If you do decide on a non-tunnel hull, I strongly recommend trim tabs.....because they will help keep the bow down during your hole shot.


----------



## SeanSFA (Oct 7, 2009)

Thanks Yall--I am buying a 2014 MPXT. I can't wait to get out on the water and learn


----------



## seadave (Feb 7, 2005)

Tunnel


----------



## Lamarr Scott (Oct 6, 2015)

*Tunnel or no Tunnel*

Tunnel will help you get out of shallow water, but a Vented tunnel will run better than a non vented. 
Other thought, will you fish by yourself or always with a friend or even 2 friends?


----------



## SeanSFA (Oct 7, 2009)

I bought a 2013 HPXT


----------



## sea hunt 202 (Nov 24, 2011)

good info


----------



## NLW352 (Dec 19, 2019)

Couldn't agree more, I've run an HPXT in Florida for 6 years and it's been outstanding for accessing skinny water quietly.
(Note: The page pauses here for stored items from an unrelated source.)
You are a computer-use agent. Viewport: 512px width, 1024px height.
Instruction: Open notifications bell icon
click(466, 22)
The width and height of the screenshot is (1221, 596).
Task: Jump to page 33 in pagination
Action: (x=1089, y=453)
But the more I target tarpon, the more my fishing style and wants change, so I picked up and 18HPX and looking to sell the HPXT



Popperdave said:


> I have fished both. Each have their advantages. Tunnel boats tend to cost more and you give up some performance. If you are looking for a poling skiff, how well it tracks and draft is more important. If you are looking to run shallow tunnel is ussual
> If I was to rate a boats capability I would ,look for polling first, then draft , then ride(dry and smooth), finnally shallow running(tunnel).
> 
> As stated in several other threads all boats are a compromize. If you are going to pole get one that poles well, if you are going to run across big bays get one that runs smooth and dry. If you get out and wade, a shallow running boat my be the best choice.
> ...


----------